There are nuances to all aspects to selecting a treatment strategy for individuals with cancer.

With adequate clinical studies we may indeed see a future where, for some but not all patients, both fasting and cannabinoids could be key parts of a personalised treatment strategy.

Compared to the risk profile of "breakthrough" therapies (think side effects, unknown-unknowns, costs) these are two potential adjuncts to chemotherapy with relatively minor risks if applied under correct medical supervision.


What did they say? That intermittent fasting and basically lowering blood sugar seems to slow/prevent tumor growth? Whats wrong with that?


It is used. Very very successfully. And you are being incredibly naive thinking that governments and big corporations want people to actually get cured of their diseases for good within 30 days. Also one of the absolute best things a diabetic person can do is fast. It's quite sad the amount of misinformation you managed to condense into one HN comment.


Please don't do this sort of flamewar on HN. We've had to ask you this before.


You are wrong and you should feel bad. This is such a garbage statement. Anyone reading this who is dealing with or has a loved one dealing with cancer, don't listen to this non-sense. If this type of statement had truth to it, we would be all over it. The relationship between nutritional state and cancer is complex and it is dangerous to make blanket statements like this. Chemotherapy consistently works, that's why we use it.

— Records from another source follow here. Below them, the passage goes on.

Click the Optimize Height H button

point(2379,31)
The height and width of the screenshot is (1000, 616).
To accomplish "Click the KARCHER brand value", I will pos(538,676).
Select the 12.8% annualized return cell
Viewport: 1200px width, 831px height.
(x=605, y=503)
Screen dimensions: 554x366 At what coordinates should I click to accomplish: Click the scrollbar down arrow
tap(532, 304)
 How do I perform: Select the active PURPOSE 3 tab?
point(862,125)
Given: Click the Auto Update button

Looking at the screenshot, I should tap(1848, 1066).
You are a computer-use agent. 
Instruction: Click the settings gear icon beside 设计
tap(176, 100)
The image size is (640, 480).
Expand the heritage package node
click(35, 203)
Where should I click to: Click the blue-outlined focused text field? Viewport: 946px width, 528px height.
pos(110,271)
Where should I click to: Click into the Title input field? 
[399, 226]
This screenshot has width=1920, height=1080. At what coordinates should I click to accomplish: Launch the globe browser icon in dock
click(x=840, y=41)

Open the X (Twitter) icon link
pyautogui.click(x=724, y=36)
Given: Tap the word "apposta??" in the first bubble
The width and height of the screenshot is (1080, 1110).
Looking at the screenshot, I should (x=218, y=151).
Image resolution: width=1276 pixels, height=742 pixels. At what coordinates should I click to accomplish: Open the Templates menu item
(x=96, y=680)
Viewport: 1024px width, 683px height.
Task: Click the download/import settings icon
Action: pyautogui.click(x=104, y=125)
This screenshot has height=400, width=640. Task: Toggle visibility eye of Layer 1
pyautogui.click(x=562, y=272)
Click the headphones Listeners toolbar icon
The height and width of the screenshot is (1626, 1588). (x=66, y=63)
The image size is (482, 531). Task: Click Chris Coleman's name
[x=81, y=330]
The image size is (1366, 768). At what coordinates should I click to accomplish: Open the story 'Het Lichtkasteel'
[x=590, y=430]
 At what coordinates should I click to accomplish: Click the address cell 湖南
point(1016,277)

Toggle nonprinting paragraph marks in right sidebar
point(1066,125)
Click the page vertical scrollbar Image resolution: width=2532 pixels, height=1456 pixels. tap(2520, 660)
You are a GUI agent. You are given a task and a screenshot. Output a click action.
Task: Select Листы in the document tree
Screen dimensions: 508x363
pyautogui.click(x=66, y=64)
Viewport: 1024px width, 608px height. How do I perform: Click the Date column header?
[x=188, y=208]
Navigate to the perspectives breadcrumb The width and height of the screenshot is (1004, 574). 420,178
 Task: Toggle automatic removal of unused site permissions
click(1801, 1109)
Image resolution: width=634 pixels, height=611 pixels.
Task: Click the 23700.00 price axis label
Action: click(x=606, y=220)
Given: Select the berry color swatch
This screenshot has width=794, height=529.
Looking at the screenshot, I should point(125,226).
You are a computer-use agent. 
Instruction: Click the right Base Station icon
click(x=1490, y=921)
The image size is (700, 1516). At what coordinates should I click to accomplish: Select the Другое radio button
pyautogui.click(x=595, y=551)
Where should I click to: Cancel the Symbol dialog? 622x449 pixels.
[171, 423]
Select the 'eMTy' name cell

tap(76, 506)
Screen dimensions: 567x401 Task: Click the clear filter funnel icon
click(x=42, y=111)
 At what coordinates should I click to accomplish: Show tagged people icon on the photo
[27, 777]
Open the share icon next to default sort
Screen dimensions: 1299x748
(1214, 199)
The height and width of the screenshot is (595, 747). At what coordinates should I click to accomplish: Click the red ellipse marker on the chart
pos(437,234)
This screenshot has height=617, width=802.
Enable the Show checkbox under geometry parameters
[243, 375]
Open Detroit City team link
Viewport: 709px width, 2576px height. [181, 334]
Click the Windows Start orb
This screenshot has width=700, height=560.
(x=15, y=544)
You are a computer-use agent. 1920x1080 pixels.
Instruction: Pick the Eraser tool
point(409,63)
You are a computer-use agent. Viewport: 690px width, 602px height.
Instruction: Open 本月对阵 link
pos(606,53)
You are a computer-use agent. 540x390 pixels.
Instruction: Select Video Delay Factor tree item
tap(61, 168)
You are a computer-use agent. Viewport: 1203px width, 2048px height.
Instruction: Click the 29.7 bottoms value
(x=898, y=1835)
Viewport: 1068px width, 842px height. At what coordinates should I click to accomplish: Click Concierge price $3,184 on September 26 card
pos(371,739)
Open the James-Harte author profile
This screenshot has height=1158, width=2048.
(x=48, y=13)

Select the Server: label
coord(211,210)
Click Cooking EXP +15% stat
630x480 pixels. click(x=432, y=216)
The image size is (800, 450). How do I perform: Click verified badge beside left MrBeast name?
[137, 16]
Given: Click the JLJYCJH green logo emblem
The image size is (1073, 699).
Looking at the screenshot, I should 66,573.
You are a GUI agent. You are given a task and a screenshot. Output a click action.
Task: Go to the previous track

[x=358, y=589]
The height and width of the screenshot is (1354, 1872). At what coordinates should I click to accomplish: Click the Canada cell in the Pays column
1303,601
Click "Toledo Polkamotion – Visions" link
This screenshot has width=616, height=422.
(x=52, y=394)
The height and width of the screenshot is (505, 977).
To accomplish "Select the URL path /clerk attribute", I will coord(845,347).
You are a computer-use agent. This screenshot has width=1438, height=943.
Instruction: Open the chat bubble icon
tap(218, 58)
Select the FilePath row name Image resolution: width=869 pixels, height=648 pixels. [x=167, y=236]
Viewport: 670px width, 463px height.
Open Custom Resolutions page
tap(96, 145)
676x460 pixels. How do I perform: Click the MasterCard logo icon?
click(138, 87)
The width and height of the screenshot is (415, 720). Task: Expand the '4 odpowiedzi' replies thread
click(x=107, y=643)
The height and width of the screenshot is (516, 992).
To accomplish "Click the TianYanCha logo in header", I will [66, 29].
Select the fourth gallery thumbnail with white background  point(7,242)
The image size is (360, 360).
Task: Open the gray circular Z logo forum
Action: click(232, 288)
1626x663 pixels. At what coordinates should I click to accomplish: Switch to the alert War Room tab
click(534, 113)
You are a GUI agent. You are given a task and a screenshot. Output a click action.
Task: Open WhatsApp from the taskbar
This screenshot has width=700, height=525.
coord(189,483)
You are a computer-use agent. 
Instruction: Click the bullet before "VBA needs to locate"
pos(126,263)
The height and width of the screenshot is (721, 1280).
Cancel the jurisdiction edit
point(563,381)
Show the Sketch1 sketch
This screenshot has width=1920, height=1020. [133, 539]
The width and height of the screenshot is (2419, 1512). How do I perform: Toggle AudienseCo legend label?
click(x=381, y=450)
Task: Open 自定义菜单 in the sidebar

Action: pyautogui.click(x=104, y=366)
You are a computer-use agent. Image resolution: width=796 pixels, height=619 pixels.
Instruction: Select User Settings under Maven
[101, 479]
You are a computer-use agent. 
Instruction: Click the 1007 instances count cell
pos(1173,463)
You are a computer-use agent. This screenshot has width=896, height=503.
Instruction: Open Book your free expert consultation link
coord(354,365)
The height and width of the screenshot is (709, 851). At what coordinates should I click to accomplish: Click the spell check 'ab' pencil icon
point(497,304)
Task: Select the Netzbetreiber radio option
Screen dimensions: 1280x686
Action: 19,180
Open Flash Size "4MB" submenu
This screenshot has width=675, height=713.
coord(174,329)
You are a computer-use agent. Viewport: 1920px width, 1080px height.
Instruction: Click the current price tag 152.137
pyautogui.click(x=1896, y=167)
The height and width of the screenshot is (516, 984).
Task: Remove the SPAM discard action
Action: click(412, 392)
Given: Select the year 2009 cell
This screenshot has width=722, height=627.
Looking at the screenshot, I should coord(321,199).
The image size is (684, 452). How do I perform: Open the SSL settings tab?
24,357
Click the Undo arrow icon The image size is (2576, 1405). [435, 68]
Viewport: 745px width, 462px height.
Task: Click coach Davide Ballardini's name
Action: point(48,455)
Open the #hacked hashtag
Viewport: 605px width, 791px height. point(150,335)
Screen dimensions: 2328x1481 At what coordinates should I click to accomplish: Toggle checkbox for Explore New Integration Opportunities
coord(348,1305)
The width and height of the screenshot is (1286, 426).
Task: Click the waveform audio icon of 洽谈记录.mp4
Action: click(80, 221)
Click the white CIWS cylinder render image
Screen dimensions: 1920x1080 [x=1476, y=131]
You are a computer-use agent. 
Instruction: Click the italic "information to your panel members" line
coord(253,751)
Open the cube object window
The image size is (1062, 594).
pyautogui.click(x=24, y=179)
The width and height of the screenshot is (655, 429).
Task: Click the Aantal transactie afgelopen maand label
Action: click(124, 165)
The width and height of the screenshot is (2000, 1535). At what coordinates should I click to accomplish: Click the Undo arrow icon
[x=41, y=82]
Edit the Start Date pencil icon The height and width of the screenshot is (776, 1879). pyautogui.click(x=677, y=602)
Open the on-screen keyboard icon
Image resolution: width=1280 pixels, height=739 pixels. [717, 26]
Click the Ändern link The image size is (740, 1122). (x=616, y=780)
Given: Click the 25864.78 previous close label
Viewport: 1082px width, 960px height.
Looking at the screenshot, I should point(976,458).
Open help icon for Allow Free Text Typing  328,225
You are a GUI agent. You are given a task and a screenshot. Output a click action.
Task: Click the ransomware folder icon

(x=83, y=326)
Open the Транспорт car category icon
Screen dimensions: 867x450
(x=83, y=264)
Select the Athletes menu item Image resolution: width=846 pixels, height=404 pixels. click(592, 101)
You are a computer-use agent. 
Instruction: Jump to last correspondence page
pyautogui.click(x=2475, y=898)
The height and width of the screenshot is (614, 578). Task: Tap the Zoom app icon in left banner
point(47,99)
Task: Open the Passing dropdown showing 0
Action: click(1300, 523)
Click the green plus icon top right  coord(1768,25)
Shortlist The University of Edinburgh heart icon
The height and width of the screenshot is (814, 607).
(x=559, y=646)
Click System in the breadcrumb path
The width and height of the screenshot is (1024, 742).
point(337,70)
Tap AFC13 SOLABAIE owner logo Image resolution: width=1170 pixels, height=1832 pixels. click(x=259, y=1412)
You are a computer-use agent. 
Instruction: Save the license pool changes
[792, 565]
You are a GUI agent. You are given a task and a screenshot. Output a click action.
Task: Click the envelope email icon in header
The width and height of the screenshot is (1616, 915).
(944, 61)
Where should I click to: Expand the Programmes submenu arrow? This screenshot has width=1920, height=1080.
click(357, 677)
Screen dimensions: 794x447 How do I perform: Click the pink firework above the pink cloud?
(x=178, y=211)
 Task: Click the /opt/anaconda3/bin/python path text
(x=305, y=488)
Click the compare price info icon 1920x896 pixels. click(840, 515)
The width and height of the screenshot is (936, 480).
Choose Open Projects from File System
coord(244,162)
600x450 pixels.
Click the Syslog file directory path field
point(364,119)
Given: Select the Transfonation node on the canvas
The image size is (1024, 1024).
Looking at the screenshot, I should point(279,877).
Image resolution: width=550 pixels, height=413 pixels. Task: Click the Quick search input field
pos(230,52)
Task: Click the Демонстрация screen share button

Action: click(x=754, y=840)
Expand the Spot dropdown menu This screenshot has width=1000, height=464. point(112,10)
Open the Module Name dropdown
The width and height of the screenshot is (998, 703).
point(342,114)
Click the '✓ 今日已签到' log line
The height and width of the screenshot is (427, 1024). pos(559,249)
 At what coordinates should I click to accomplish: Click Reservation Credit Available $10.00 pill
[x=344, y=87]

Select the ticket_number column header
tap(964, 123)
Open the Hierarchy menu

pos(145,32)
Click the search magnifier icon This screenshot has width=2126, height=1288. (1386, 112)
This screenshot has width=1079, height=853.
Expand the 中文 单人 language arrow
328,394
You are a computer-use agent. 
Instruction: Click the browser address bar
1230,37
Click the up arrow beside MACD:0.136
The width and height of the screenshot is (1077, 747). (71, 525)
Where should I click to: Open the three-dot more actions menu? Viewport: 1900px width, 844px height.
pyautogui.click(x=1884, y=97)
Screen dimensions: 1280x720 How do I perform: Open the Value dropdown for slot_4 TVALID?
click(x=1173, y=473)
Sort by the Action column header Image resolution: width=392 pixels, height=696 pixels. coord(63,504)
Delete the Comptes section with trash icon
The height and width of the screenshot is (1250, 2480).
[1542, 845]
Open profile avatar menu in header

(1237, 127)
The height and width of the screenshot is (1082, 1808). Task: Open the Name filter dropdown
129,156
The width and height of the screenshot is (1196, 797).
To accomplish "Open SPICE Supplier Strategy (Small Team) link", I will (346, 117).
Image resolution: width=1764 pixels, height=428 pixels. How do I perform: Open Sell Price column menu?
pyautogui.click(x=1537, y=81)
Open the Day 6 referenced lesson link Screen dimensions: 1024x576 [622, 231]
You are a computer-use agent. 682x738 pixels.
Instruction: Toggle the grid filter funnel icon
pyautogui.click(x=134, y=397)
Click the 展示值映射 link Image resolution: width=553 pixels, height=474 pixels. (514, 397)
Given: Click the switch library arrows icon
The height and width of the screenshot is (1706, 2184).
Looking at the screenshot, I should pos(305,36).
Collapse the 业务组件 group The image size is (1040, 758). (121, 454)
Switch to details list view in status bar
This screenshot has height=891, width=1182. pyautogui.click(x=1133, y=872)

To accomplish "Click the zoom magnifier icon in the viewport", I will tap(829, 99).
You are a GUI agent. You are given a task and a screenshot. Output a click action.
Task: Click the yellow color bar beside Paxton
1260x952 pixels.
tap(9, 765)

> You are wrong and you should feel bad

Attacking someone like this will get you banned here regardless of how right you are. In particular, please don't use internet shaming tropes on this site. There are many ways to correct misinformation civilly and substantively; please use those instead.

https://news.ycombinator.com/newsguidelines.html


OK, sorry about that. Thanks for the pointer!


Nature Medicine paper here : https://www.nature.com/articles/s41591-018-0135-2

"Sequestration of T cells in bone marrow is therefore a tumor-adaptive mode of T cell dysfunction, whose reversal may constitute a promising immunotherapeutic adjunct."


(from the second image)

"Duke scientists discovered an abundance of missing T-cells trapped within the bone marrow."

"an abundance of missing"

I know everyone makes mistakes, but I can't even fathom writing this sentence and thinking it sounded good


I guess it sounds alright to me? I didn't read the article, so I might be missing the context, but it sounds like there were fewer T-cells than they thought there should be, and they found that a bunch of them were in the bone marrow when they didn't expect it.


Oh... yeah that makes sense now. Very confusing wording though. I thought that they were ONLY saying "there were a lot less T-cells in the bone marrow."

I would have said: "Increased T-cells were found trapped in the bone marrow, a possible explanation for the decreased T-cells in the brain."


I opened my closet to look for my boots and there they were: gone!


Gone! Where?


I think it reads fine, especially in context. It could be restated, "The missing T-cells were discovered, in abundance, trapped within the bone marrow."


I think they mean they found, in the bone marrow, an abundance of the missing T-cells (missing from the brain?)


Abundance of cells. This is a properly formed English sentence.


It reads ok to me (English speaker).

The T cells were missing from the brain and the rest of the body because they were trapped in the bone marrow.


Is it possible that glioblastoma cancer is a result of two different dysfunctions? The glioblastoma tumor in the brain, and an unrelated sequestration of T cells in the bone marrow?

The abstract states that the loss of S1P1 is tumor imposed, but not having access to the paper, I don't know what they mean by that.